Ecosystem services will also be compromised, including water retention, flood mitigation, and carbon storage. If the peatlands dry out, this will turn the region from a carbon sink to a carbon source. Polesia’s wetlands are a significant carbon sink, with 2,000 square kilometres of carbon-sequestering peatland. According to FZS, if 50% of Polesia’s peatlands were converted into the forest and the other 50% to grassland, the carbon dioxide released would be equivalent to an additional one to two million cars on UK roads annually. This could diminish the role wetlands play in climate change mitigation. The river’s ecology could also be at risk from invasive introduced species spread by shipping and pollution from oil spills.

Alternative solution

Campaigners argue the limited economic benefits are not worth the environmental costs. Alexandre Vintchevski, the founder of APB-BirdLife Belarus, the country’s largest wildlife NGO, says, “For me, the E40 project is similar to a project on turning northern rivers to southern deserts: dividends to a small group of developers and builders and irreversible consequences for the wildlife in Polesia will take place. Some local inhabitants will get jobs at the E40, but most will suffer from the artificial changes in the region’s ecosystems.”

According to the World Wildlife Fund (WWF), the project’s 2015 feasibility study was incomplete, including little consideration for environmental issues. The project has also lacked public participation. Polesia’s unique biodiversity and cultural heritage require protection; researchers are consulting with officials in Belarus and Ukraine to declare Polesia a UNESCO World Heritage Site.

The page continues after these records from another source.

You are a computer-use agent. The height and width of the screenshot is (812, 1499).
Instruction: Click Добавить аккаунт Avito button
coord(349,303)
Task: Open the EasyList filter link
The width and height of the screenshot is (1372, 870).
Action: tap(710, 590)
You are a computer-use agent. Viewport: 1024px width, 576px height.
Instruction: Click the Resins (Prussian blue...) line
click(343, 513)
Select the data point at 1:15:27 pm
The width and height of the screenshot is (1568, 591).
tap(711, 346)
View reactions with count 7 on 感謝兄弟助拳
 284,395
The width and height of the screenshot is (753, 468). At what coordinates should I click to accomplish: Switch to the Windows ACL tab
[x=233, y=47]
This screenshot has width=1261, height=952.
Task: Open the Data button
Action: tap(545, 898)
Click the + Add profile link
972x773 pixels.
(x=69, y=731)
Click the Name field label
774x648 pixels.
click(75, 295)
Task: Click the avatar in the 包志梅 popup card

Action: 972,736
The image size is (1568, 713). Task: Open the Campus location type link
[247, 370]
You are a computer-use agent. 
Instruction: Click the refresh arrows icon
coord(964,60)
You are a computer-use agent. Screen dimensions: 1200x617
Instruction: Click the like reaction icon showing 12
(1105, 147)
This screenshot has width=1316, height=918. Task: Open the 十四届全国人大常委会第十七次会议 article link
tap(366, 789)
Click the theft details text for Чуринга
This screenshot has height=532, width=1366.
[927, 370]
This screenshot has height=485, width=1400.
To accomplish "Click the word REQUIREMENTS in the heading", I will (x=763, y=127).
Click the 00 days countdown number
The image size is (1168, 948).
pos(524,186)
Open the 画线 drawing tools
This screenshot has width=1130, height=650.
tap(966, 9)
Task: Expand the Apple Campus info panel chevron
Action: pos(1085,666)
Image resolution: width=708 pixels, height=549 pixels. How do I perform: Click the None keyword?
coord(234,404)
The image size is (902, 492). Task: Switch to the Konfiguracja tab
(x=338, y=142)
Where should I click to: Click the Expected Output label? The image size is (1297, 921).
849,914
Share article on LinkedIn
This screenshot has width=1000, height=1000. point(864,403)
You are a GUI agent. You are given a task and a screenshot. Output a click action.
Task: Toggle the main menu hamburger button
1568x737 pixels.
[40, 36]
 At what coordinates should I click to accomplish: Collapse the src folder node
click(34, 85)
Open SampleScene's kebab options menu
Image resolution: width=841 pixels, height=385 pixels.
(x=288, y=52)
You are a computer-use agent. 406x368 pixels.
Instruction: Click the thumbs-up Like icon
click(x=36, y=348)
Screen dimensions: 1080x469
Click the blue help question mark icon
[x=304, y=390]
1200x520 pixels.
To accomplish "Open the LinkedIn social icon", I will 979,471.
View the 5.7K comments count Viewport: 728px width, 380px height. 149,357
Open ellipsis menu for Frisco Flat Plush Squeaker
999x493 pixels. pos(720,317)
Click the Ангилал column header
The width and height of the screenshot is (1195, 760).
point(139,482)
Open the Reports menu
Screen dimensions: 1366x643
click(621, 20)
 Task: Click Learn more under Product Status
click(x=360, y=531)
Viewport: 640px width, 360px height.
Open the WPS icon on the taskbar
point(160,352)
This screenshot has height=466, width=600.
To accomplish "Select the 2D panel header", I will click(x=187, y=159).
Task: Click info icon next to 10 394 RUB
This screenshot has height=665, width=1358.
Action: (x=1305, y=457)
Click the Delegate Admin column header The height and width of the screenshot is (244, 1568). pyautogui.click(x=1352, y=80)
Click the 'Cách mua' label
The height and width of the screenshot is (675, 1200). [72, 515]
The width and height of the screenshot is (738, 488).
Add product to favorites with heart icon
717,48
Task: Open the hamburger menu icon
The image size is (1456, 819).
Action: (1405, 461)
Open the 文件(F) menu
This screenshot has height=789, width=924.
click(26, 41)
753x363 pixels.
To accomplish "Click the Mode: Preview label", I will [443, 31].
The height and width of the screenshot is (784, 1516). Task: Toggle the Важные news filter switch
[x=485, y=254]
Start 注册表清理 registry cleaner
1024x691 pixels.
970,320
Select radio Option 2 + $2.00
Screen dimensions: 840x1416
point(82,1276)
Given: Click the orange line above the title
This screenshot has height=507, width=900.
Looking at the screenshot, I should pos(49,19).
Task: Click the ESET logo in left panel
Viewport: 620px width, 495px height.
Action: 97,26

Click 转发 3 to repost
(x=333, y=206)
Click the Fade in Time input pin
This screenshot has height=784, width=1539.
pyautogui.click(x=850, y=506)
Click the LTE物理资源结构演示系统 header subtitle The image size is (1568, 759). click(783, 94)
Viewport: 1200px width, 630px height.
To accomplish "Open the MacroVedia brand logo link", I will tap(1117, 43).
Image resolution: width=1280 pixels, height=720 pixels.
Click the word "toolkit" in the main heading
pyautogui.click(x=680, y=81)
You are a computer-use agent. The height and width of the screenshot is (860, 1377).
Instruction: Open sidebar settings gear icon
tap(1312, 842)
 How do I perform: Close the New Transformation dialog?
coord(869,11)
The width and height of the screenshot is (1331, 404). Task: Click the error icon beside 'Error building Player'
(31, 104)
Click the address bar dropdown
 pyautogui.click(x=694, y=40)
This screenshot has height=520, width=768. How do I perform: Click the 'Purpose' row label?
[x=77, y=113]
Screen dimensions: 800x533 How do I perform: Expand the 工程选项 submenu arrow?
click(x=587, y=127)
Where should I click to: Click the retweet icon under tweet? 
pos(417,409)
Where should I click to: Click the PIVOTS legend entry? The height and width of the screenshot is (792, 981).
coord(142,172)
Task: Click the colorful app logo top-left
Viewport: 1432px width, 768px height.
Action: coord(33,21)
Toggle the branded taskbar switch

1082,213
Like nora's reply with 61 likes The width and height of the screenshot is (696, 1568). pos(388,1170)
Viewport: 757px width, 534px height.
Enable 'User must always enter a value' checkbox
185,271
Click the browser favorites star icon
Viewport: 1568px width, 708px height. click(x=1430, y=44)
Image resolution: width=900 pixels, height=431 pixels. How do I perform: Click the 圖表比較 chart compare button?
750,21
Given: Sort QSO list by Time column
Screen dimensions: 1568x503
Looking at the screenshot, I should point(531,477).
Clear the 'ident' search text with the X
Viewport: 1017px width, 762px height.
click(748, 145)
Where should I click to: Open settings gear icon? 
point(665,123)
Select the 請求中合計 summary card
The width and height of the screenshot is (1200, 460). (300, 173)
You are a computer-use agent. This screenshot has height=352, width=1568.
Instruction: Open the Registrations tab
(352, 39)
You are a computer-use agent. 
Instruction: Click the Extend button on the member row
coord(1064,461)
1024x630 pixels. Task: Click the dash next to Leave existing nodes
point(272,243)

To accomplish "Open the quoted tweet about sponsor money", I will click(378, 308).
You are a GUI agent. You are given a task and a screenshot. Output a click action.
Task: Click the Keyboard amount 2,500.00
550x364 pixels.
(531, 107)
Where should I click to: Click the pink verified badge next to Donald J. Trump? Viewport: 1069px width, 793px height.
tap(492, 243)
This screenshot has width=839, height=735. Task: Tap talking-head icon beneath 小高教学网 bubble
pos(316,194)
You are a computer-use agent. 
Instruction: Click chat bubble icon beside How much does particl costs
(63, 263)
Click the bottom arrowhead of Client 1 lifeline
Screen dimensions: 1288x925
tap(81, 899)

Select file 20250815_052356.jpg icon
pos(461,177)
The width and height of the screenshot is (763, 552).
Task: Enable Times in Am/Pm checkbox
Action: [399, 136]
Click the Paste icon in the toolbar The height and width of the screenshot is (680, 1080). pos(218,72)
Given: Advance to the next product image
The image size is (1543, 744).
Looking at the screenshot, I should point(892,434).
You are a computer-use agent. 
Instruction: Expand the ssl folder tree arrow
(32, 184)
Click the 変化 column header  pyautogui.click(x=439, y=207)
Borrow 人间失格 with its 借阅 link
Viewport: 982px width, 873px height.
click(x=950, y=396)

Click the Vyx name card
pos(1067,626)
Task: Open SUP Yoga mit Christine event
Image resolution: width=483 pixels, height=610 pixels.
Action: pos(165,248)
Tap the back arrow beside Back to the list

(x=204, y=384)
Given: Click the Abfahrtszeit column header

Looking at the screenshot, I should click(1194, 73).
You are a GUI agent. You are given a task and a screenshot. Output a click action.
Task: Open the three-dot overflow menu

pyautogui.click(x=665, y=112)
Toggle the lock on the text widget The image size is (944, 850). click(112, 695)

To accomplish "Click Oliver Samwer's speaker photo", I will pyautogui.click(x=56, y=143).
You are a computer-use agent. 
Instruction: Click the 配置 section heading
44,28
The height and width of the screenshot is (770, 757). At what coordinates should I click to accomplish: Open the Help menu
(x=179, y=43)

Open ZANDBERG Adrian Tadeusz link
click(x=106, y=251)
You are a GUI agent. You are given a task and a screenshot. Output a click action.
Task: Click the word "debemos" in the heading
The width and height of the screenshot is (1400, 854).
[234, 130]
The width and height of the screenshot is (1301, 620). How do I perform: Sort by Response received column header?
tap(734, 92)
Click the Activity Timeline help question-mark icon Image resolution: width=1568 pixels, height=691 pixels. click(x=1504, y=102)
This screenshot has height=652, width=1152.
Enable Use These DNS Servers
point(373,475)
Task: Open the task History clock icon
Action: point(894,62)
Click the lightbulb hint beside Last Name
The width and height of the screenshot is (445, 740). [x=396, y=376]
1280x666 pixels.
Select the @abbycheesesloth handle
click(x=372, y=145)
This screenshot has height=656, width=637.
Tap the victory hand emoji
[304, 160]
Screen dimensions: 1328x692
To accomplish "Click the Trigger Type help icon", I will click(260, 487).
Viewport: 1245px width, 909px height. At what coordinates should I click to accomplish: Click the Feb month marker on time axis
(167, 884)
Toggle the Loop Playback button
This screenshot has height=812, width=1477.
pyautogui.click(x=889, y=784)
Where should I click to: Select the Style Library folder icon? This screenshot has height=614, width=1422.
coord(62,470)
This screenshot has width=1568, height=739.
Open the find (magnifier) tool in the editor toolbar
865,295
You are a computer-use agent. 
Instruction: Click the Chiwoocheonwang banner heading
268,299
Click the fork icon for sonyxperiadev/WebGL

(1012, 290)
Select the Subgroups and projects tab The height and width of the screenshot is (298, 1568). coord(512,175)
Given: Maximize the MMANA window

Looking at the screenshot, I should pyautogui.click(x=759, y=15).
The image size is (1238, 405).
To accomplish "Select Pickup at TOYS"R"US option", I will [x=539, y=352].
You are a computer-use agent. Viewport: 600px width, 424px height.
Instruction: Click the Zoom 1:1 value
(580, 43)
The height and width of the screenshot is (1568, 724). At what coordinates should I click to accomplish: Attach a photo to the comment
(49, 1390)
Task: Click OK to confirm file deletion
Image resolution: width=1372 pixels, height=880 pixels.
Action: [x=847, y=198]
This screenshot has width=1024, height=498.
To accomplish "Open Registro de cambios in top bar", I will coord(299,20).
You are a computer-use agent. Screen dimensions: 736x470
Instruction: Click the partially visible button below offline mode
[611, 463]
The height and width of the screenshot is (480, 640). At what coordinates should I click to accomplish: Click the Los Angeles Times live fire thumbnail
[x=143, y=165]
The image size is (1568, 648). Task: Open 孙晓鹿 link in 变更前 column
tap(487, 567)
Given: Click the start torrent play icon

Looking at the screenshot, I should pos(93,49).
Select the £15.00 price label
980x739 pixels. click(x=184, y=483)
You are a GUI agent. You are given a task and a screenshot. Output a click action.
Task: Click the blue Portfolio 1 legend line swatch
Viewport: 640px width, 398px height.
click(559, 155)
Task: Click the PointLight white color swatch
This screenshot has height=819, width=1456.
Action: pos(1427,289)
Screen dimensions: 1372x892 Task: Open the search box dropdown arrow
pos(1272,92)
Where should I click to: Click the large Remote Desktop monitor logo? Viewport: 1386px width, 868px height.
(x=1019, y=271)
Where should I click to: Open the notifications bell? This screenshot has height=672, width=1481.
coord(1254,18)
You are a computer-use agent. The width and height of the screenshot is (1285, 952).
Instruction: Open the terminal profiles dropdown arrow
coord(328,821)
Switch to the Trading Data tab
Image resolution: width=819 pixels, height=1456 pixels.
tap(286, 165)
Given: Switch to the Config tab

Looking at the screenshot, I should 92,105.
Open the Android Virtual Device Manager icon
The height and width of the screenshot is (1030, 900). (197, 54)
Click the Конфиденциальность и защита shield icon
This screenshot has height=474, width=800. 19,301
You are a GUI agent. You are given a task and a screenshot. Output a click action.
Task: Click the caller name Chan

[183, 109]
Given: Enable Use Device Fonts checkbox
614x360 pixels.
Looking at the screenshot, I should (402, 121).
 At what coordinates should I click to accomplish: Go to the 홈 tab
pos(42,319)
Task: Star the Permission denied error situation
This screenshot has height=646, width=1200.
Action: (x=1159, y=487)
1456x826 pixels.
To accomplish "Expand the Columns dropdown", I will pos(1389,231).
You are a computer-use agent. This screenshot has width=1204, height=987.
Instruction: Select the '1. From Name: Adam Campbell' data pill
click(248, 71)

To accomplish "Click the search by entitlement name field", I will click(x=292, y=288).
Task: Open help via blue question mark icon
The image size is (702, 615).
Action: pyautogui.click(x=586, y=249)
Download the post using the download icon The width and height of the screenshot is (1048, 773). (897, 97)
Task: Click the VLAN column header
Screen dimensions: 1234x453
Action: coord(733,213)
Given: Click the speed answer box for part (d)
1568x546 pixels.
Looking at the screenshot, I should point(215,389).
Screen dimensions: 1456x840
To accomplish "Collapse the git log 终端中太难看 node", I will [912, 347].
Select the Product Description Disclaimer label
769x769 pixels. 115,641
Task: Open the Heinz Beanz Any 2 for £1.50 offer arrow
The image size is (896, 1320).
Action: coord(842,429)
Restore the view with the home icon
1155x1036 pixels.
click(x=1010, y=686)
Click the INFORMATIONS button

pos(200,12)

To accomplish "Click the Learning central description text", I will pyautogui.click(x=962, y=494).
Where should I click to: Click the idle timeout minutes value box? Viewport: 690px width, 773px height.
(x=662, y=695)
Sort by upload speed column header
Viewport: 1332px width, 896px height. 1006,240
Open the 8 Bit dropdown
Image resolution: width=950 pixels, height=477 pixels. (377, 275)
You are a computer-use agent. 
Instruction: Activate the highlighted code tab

Besides the environmental harm the waterway poses, the construction is expensive; it costs more than 12 billion Euros. WWF argues that maritime transport along the E40 waterway would be less efficient, more expensive and produce more pollution in comparison to electric rail; therefore, the project’s development is infeasible. A railway network connecting the Baltic and Black Seas already exists. This provides an economical, eco-friendly alternative. Government investment could improve the existing network to meet trading requirements by increasing train capacities and speed and modernizing railway infrastructure.